Critical Reception
Vincent Canby of The New York Times, wrote "Shogun Assassin... is as furiously mixed up as What's Up Tiger Lily? the classic that Woody Allen made by attaching an English soundtrack to a grade-Z Japanese spy movie. Aside from the little-boy's narration, the movie's not much fun once you've gotten the picture, which is that of a tubby, outcast samurai wandering the length and breadth of Japan, pushing an antique baby carriage that contains his tiny, remarkably observant son."

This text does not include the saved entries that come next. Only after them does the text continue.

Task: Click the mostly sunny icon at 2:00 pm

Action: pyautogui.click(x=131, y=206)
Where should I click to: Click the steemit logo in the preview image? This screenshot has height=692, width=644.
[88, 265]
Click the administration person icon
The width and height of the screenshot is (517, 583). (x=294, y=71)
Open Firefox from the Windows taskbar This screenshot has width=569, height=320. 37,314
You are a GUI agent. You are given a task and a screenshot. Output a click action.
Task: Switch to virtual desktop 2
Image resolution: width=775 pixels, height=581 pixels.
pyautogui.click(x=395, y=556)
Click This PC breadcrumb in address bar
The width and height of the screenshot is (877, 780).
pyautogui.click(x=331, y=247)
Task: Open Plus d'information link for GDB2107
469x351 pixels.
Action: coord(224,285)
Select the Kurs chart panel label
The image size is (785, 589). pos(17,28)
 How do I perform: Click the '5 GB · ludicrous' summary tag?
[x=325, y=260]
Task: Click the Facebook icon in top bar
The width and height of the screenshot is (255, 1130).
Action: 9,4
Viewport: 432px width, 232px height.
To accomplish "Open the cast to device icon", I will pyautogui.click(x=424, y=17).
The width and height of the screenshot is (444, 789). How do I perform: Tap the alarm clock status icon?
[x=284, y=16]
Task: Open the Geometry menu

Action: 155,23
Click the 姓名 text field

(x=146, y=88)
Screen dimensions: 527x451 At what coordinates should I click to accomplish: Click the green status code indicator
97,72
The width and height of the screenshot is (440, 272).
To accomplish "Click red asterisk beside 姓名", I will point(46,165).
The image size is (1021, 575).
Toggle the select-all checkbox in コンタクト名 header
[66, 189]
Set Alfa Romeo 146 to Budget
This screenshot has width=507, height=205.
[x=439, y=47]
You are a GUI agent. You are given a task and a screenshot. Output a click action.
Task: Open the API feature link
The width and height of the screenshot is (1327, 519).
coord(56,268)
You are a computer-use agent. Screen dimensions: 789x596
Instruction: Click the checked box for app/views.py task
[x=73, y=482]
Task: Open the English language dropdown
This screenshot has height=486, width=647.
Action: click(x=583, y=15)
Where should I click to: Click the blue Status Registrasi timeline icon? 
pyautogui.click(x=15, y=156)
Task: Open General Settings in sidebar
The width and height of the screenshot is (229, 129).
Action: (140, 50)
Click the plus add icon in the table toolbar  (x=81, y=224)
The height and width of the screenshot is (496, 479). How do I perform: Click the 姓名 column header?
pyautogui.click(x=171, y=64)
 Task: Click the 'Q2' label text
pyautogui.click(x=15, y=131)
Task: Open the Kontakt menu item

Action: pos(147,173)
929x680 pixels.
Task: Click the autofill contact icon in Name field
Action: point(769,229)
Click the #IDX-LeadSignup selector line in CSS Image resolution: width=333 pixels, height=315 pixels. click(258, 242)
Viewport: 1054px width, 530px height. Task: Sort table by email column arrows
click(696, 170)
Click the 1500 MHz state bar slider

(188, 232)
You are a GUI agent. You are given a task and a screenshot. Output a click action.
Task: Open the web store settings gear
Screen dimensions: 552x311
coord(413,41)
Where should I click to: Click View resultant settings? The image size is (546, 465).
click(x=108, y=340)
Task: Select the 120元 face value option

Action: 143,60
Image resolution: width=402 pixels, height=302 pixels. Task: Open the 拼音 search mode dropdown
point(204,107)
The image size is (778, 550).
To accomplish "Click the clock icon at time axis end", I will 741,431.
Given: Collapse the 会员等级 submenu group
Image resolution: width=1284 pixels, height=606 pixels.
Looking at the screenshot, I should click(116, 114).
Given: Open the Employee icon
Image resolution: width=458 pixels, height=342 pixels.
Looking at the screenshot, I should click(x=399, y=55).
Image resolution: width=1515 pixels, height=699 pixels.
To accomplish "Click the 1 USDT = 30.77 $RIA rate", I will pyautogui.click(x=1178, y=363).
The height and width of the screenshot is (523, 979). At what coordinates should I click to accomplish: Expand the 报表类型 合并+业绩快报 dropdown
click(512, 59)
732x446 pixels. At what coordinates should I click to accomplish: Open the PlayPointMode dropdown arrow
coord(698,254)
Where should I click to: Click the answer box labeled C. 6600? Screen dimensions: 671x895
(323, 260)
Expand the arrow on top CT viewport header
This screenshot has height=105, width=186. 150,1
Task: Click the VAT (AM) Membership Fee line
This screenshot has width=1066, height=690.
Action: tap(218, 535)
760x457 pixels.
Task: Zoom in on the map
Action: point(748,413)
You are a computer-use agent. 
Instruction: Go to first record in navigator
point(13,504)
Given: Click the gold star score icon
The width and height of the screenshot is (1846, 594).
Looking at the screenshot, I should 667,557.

Stuart Galbraith IV of DVD Talk said, "A radical reworking of not one but two Japanese movies combined into a single action-filled extravaganza, Shogun Assassin floored audiences with its dream-like, poetic action and pressure-cooker bloodletting."
J.C. Maçek III of WorldsGreatestCritic.com wrote, "Shogun Assassin as a product of artistic and stylistic films, is an artistic and stylistic film itself, with the dubbing (which includes even the voice of Sandra Bernhard) working as a genre-setting asset rather than a liability. This keeps the cartoonish, yet somehow still deadly, mood that penetrates each reel. In that this film was a huge influence on later works (like Kill Bill), it's safe to bet that you've got geysers of blood shooting from every wound and plenty of dismemberment and painful-looking slashes."